Rule 12(b)(6): Failure to State a Claim Upon Which Relief Can be Granted
Defendants also move under to Rule 12(b)(6) for a dismissal of 5-Star's claims for failure to state claims upon which relief can be granted. In support of their motions, defendants have submitted to the Court several affidavits and other documents.
Defendants Cheryl, Executive, and Miles have submitted affidavits averring that in previous negotiations, 5-Star has recognized that none of these three defendants performed any of the predicate acts and that 5-Star would not involve them in any subsequent lawsuit. They also aver that several of the allegedly fraudulent transactions are in fact legitimate. In addition, they also argue that contrary to 5-Star's allegations, they could not be found liable under the RICO statute because they could not fall under its provisions.
This Court finds that it is unable to grant these three defendants' 12 (b)(6) motion to dismiss. Their claims that several of the transactions were in fact legitimate and that they could not fall under the provisions of the RICO statute are contrary to 5-Star's allegations and are factual issues that go to the merits of the claim. Therefore, dismissal of 5-Star's claim on these grounds is improper.
The Court will not convert this dismissal motion into a summary judgment motion without plaintiff having the opportunity also to provide affidavits and other evidence.
All of the defendants also rely on affidavits and other documents to argue that the existence of a novation (La. Civ. Code. art. 1881) and/or a transaction or compromise (La. Civ. Code. art 3071) have extinguished any possible claim that 5-Star might have against defendants on this matter. However, this argument relies on evidence outside the pleadings and is inappropriate on a motion to dismiss. Therefore, defendants' Rule 12(b)(6) motions are denied.
Rule 11: Sanctions 28 U.S.C. § 1927: Liability for Excessive Costs
Defendants Cheryl, Executive, and Miles have also moved for sanctions, costs, and fees under Rule 11 and 28 U.S.C. § 1927. Because the Court partially denies defendants' motions to dismiss, the Court thus denies their motion for sanctions, costs, and fees.

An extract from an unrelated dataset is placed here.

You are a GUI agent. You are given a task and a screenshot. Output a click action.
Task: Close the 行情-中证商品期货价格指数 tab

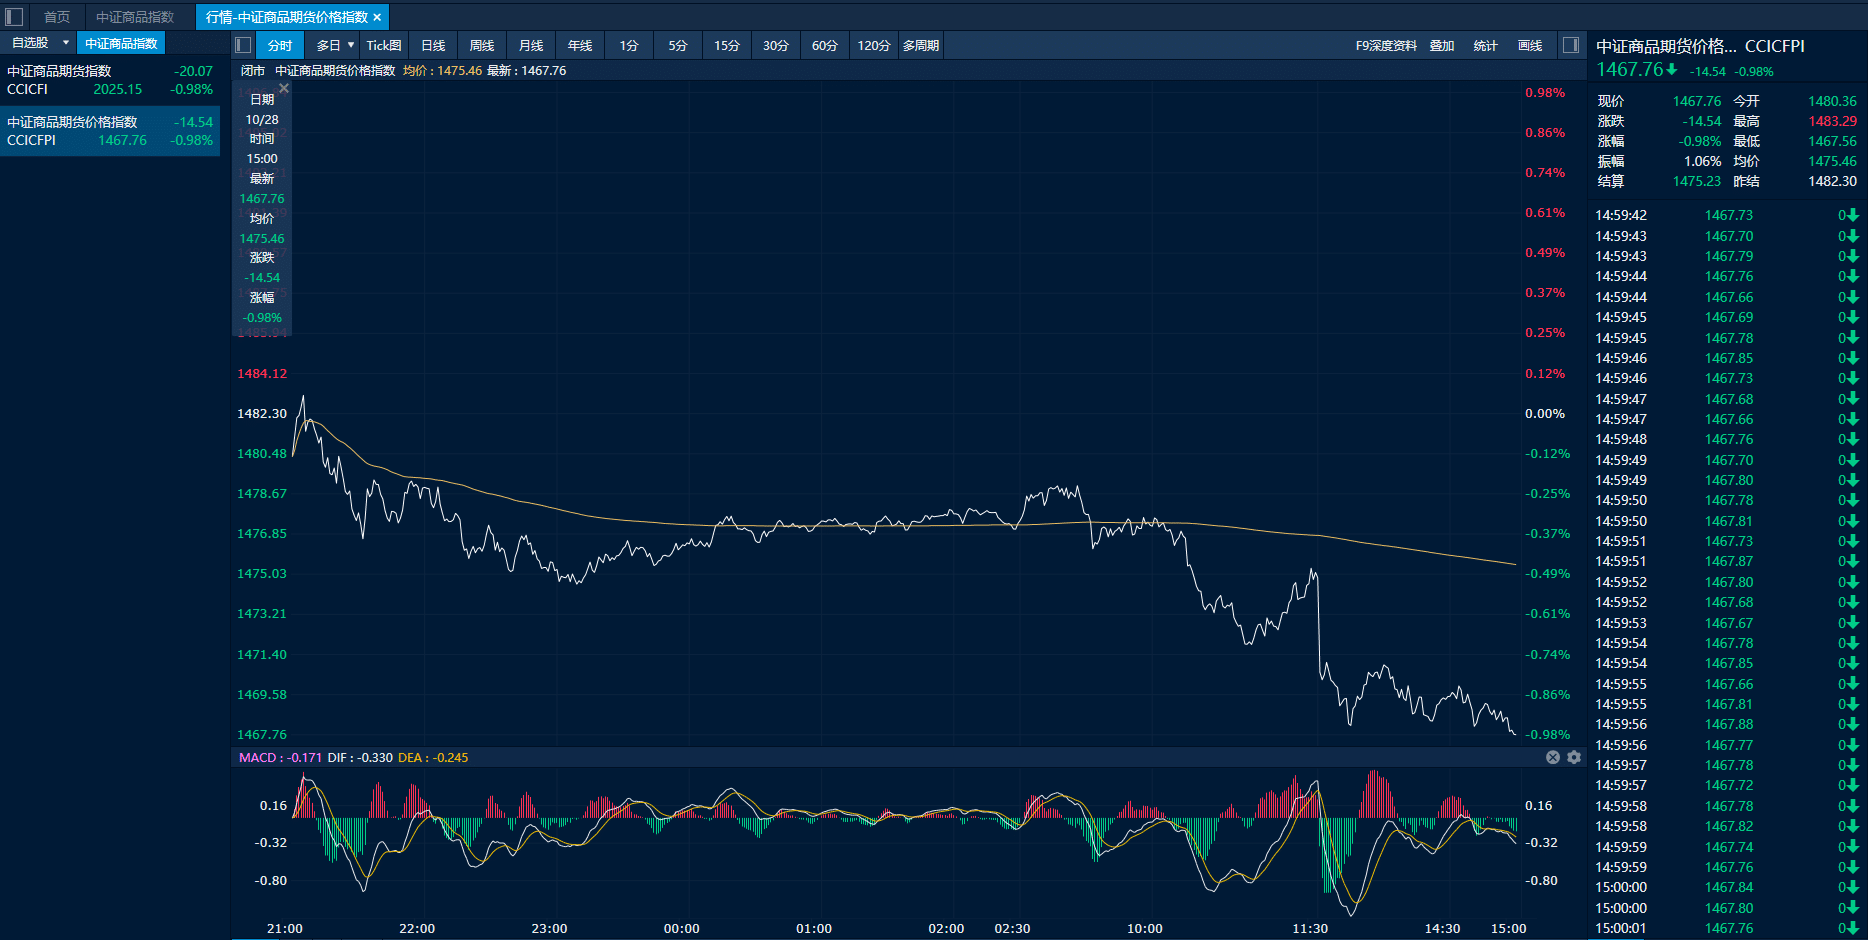coord(377,17)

Having so ruled, the Court is nonetheless concerned with regard to this lawsuit and the RICO allegations in particular as lodged against defendants Cheryl, Executive, and Miles. The RICO claims allege criminal conduct against these parties. Federal Rule of Civil Procedure 11 requires that any factual claim made have evidentiary support. This is particularly compelling when a claim, as here, alleges criminal conduct. The three previously mentioned defendants have asserted their noninvolvement in the challenged transactions and, more significantly, the acknowledgment by 5-Star of their non-involvement. While these are factual contentions that cannot be considered in a motion to dismiss, if they are true then the plaintiff need to re-evaluate whether to proceed with those allegations in light of Rule 11.
CONCLUSION
Therefore, for the reasons explained above, IT IS ORDERED that defendants' motions are hereby PARTIALLY GRANTED and PARTIALLY DENIED.